Bearbeite die folgenden Einträge, indem du „Madrid“ durch „Lisbon“ ersetzt, und gib sie ansonsten unverändert wieder.

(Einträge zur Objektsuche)
>>>>>

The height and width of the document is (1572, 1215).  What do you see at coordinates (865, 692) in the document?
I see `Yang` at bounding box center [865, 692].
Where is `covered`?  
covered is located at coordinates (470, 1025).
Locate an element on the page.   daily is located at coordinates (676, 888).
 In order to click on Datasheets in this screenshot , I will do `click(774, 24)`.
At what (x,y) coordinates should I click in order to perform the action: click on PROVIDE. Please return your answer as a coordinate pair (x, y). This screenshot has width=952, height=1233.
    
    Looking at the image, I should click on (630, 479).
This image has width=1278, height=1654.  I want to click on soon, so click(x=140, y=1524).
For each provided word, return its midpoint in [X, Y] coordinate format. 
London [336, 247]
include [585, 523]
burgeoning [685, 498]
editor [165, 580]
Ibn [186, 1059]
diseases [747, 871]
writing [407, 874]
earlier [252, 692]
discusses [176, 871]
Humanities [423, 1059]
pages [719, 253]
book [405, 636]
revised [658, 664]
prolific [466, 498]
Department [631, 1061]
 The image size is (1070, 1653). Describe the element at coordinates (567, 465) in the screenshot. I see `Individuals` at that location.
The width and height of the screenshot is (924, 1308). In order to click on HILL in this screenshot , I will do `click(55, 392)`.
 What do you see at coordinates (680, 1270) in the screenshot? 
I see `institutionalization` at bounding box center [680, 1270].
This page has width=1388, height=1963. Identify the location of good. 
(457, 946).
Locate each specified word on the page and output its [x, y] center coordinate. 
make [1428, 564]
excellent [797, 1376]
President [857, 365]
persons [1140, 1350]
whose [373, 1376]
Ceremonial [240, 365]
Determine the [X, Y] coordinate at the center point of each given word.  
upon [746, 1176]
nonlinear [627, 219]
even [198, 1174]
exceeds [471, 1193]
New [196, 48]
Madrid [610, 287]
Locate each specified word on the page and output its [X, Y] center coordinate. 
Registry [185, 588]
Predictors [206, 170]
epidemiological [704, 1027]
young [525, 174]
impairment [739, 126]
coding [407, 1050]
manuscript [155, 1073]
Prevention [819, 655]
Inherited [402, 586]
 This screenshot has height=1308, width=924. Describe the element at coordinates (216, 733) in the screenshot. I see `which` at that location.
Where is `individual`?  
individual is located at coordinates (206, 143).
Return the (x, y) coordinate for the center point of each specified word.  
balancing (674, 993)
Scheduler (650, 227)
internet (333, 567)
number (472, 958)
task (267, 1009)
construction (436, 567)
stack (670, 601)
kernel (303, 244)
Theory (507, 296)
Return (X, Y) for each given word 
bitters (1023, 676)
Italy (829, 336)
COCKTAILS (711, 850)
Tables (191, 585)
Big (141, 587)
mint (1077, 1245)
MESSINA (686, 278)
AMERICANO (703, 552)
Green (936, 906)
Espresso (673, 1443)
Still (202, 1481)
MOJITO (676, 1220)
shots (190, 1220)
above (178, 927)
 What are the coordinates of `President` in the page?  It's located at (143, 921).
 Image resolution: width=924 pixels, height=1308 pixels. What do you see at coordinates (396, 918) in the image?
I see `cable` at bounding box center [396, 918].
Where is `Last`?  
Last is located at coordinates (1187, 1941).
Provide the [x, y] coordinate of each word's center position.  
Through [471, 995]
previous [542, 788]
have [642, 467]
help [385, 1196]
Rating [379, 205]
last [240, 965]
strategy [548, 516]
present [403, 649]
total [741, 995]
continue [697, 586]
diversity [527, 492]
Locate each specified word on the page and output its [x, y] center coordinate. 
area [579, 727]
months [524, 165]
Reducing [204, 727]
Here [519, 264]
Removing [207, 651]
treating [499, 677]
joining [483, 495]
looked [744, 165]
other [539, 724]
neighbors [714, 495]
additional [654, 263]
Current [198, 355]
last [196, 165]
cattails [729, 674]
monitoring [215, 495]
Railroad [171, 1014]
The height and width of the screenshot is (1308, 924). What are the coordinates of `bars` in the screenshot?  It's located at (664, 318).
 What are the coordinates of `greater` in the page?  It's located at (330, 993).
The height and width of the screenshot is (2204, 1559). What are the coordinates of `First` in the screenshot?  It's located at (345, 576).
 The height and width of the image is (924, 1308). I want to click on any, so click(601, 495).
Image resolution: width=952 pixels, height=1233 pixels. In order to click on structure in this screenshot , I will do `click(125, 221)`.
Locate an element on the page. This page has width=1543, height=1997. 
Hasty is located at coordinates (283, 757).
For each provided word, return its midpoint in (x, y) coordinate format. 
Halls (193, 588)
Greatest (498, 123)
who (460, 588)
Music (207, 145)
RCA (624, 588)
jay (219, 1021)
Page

<<<<<

■ RICHTIGE ANTWORT ■
The height and width of the document is (1572, 1215).  What do you see at coordinates (865, 692) in the document?
I see `Yang` at bounding box center [865, 692].
Where is `covered`?  
covered is located at coordinates (470, 1025).
Locate an element on the page.   daily is located at coordinates (676, 888).
 In order to click on Datasheets in this screenshot , I will do `click(774, 24)`.
At what (x,y) coordinates should I click in order to perform the action: click on PROVIDE. Please return your answer as a coordinate pair (x, y). This screenshot has width=952, height=1233.
    
    Looking at the image, I should click on (630, 479).
This image has width=1278, height=1654.  I want to click on soon, so click(x=140, y=1524).
For each provided word, return its midpoint in [X, Y] coordinate format. 
London [336, 247]
include [585, 523]
burgeoning [685, 498]
editor [165, 580]
Ibn [186, 1059]
diseases [747, 871]
writing [407, 874]
earlier [252, 692]
discusses [176, 871]
Humanities [423, 1059]
pages [719, 253]
book [405, 636]
revised [658, 664]
prolific [466, 498]
Department [631, 1061]
 The image size is (1070, 1653). Describe the element at coordinates (567, 465) in the screenshot. I see `Individuals` at that location.
The width and height of the screenshot is (924, 1308). In order to click on HILL in this screenshot , I will do `click(55, 392)`.
 What do you see at coordinates (680, 1270) in the screenshot? 
I see `institutionalization` at bounding box center [680, 1270].
This page has width=1388, height=1963. Identify the location of good. 
(457, 946).
Locate each specified word on the page and output its [x, y] center coordinate. 
make [1428, 564]
excellent [797, 1376]
President [857, 365]
persons [1140, 1350]
whose [373, 1376]
Ceremonial [240, 365]
Determine the [X, Y] coordinate at the center point of each given word.  
upon [746, 1176]
nonlinear [627, 219]
even [198, 1174]
exceeds [471, 1193]
New [196, 48]
Lisbon [610, 287]
Locate each specified word on the page and output its [X, Y] center coordinate. 
Registry [185, 588]
Predictors [206, 170]
epidemiological [704, 1027]
young [525, 174]
impairment [739, 126]
coding [407, 1050]
manuscript [155, 1073]
Prevention [819, 655]
Inherited [402, 586]
 This screenshot has height=1308, width=924. Describe the element at coordinates (216, 733) in the screenshot. I see `which` at that location.
Where is `individual`?  
individual is located at coordinates (206, 143).
Return the (x, y) coordinate for the center point of each specified word.  
balancing (674, 993)
Scheduler (650, 227)
internet (333, 567)
number (472, 958)
task (267, 1009)
construction (436, 567)
stack (670, 601)
kernel (303, 244)
Theory (507, 296)
Return (X, Y) for each given word 
bitters (1023, 676)
Italy (829, 336)
COCKTAILS (711, 850)
Tables (191, 585)
Big (141, 587)
mint (1077, 1245)
MESSINA (686, 278)
AMERICANO (703, 552)
Green (936, 906)
Espresso (673, 1443)
Still (202, 1481)
MOJITO (676, 1220)
shots (190, 1220)
above (178, 927)
 What are the coordinates of `President` in the page?  It's located at (143, 921).
 Image resolution: width=924 pixels, height=1308 pixels. What do you see at coordinates (396, 918) in the image?
I see `cable` at bounding box center [396, 918].
Where is `Last`?  
Last is located at coordinates (1187, 1941).
Provide the [x, y] coordinate of each word's center position.  
Through [471, 995]
previous [542, 788]
have [642, 467]
help [385, 1196]
Rating [379, 205]
last [240, 965]
strategy [548, 516]
present [403, 649]
total [741, 995]
continue [697, 586]
diversity [527, 492]
Locate each specified word on the page and output its [x, y] center coordinate. 
area [579, 727]
months [524, 165]
Reducing [204, 727]
Here [519, 264]
Removing [207, 651]
treating [499, 677]
joining [483, 495]
looked [744, 165]
other [539, 724]
neighbors [714, 495]
additional [654, 263]
Current [198, 355]
last [196, 165]
cattails [729, 674]
monitoring [215, 495]
Railroad [171, 1014]
The height and width of the screenshot is (1308, 924). What are the coordinates of `bars` in the screenshot?  It's located at (664, 318).
 What are the coordinates of `greater` in the page?  It's located at (330, 993).
The height and width of the screenshot is (2204, 1559). What are the coordinates of `First` in the screenshot?  It's located at (345, 576).
 The height and width of the image is (924, 1308). I want to click on any, so click(601, 495).
Image resolution: width=952 pixels, height=1233 pixels. In order to click on structure in this screenshot , I will do `click(125, 221)`.
Locate an element on the page. This page has width=1543, height=1997. 
Hasty is located at coordinates (283, 757).
For each provided word, return its midpoint in (x, y) coordinate format. 
Halls (193, 588)
Greatest (498, 123)
who (460, 588)
Music (207, 145)
RCA (624, 588)
jay (219, 1021)
Page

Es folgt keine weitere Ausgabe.